[RECORDS SUPPLIED]

* Begin *

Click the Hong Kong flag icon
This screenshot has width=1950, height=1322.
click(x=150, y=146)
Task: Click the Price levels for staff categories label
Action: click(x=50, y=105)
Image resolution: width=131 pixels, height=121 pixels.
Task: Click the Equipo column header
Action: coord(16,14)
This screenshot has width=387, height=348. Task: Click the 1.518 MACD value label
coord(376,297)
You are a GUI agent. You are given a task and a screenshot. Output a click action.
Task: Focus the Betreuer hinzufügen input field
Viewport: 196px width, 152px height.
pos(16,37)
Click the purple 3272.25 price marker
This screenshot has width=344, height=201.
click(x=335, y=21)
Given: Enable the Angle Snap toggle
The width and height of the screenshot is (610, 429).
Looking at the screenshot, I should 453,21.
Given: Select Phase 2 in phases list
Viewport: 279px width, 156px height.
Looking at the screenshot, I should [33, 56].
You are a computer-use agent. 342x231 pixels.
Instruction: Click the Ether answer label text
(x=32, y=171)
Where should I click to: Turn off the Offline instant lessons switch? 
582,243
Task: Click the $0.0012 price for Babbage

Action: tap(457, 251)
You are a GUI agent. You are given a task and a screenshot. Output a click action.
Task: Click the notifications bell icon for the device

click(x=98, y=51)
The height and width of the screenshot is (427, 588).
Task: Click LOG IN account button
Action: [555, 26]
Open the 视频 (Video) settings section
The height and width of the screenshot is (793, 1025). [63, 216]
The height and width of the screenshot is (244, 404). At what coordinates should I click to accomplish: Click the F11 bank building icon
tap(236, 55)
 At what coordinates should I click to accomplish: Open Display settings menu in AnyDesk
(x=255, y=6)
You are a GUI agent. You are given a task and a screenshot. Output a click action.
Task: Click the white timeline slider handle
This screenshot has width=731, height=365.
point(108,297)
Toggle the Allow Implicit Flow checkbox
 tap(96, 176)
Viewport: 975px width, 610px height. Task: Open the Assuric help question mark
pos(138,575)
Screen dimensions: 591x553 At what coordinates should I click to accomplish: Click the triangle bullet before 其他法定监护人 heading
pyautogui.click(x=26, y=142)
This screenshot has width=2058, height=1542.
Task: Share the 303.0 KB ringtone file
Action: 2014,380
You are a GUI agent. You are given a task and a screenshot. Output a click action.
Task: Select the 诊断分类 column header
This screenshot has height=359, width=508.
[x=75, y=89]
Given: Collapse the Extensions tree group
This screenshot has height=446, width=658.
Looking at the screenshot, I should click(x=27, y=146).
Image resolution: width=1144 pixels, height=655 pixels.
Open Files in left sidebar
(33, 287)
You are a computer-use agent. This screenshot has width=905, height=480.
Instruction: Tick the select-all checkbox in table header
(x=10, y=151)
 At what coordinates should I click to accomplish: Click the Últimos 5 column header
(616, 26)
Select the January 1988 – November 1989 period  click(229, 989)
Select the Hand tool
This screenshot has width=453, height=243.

* End *

[REQUIRED WORK]
Rewrite all the items above, changing every "Viewport" to "Screen size" and leaving everything else as it is.

[RESULT OF THIS TASK]
Click the Hong Kong flag icon
This screenshot has width=1950, height=1322.
click(x=150, y=146)
Task: Click the Price levels for staff categories label
Action: click(x=50, y=105)
Image resolution: width=131 pixels, height=121 pixels.
Task: Click the Equipo column header
Action: coord(16,14)
This screenshot has width=387, height=348. Task: Click the 1.518 MACD value label
coord(376,297)
You are a GUI agent. You are given a task and a screenshot. Output a click action.
Task: Focus the Betreuer hinzufügen input field
Screen size: 196px width, 152px height.
pos(16,37)
Click the purple 3272.25 price marker
This screenshot has width=344, height=201.
click(x=335, y=21)
Given: Enable the Angle Snap toggle
The width and height of the screenshot is (610, 429).
Looking at the screenshot, I should 453,21.
Given: Select Phase 2 in phases list
Screen size: 279px width, 156px height.
Looking at the screenshot, I should [33, 56].
You are a computer-use agent. 342x231 pixels.
Instruction: Click the Ether answer label text
(x=32, y=171)
Where should I click to: Turn off the Offline instant lessons switch? 
582,243
Task: Click the $0.0012 price for Babbage

Action: tap(457, 251)
You are a GUI agent. You are given a task and a screenshot. Output a click action.
Task: Click the notifications bell icon for the device

click(x=98, y=51)
The height and width of the screenshot is (427, 588).
Task: Click LOG IN account button
Action: [555, 26]
Open the 视频 (Video) settings section
The height and width of the screenshot is (793, 1025). [63, 216]
The height and width of the screenshot is (244, 404). At what coordinates should I click to accomplish: Click the F11 bank building icon
tap(236, 55)
 At what coordinates should I click to accomplish: Open Display settings menu in AnyDesk
(x=255, y=6)
You are a GUI agent. You are given a task and a screenshot. Output a click action.
Task: Click the white timeline slider handle
This screenshot has width=731, height=365.
point(108,297)
Toggle the Allow Implicit Flow checkbox
 tap(96, 176)
Screen size: 975px width, 610px height. Task: Open the Assuric help question mark
pos(138,575)
Screen dimensions: 591x553 At what coordinates should I click to accomplish: Click the triangle bullet before 其他法定监护人 heading
pyautogui.click(x=26, y=142)
This screenshot has width=2058, height=1542.
Task: Share the 303.0 KB ringtone file
Action: 2014,380
You are a GUI agent. You are given a task and a screenshot. Output a click action.
Task: Select the 诊断分类 column header
This screenshot has height=359, width=508.
[x=75, y=89]
Given: Collapse the Extensions tree group
This screenshot has height=446, width=658.
Looking at the screenshot, I should click(x=27, y=146).
Image resolution: width=1144 pixels, height=655 pixels.
Open Files in left sidebar
(33, 287)
You are a computer-use agent. This screenshot has width=905, height=480.
Instruction: Tick the select-all checkbox in table header
(x=10, y=151)
 At what coordinates should I click to accomplish: Click the Últimos 5 column header
(616, 26)
Select the January 1988 – November 1989 period  click(229, 989)
Select the Hand tool
This screenshot has width=453, height=243.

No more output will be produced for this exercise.